[Opening GIVEN DATA section]

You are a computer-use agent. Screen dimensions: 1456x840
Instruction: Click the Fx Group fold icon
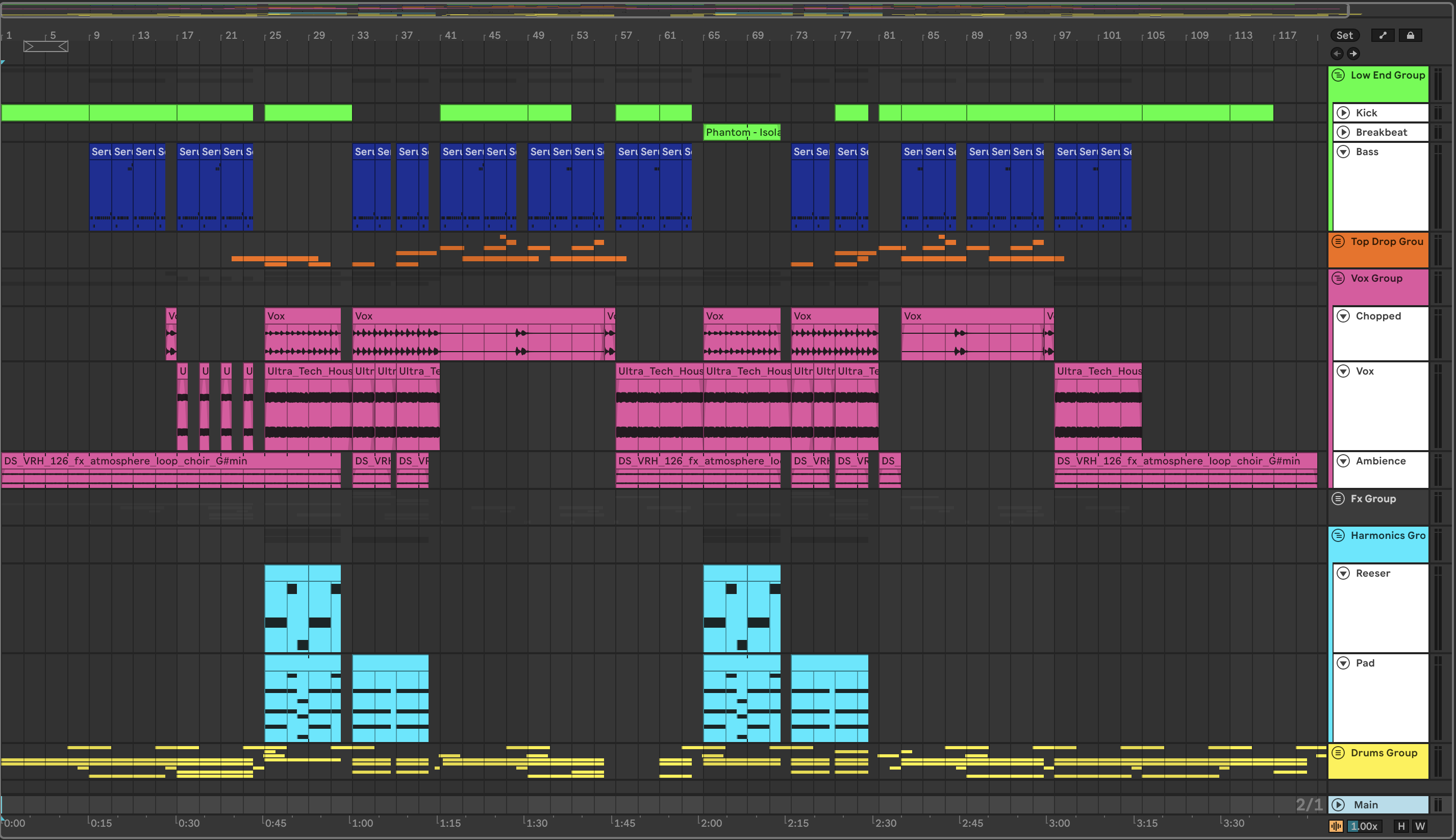pyautogui.click(x=1338, y=499)
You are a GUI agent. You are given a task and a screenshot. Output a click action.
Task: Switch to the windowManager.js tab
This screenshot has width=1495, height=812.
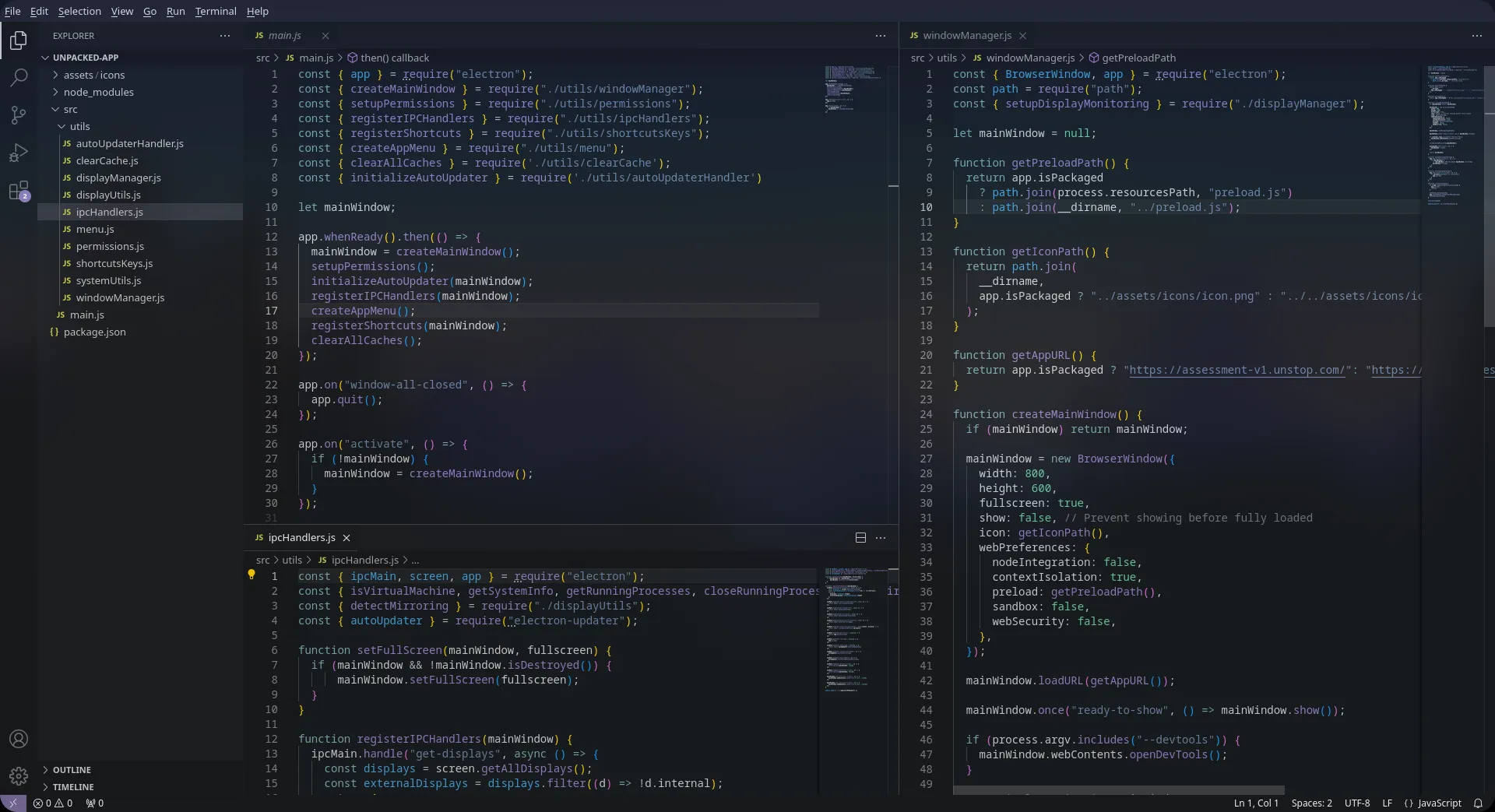pos(966,36)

[Closing GIVEN DATA section]

▶ [TASK BRIEF] Every line holding the string "agent" should be copied here, so please find those lines in the data.

▶ [PROBLEM SOLUTION]
You are a computer-use agent. Screen dimensions: 1456x840
You are a GUI agent. You are given a task and a screenshot. Output a click action.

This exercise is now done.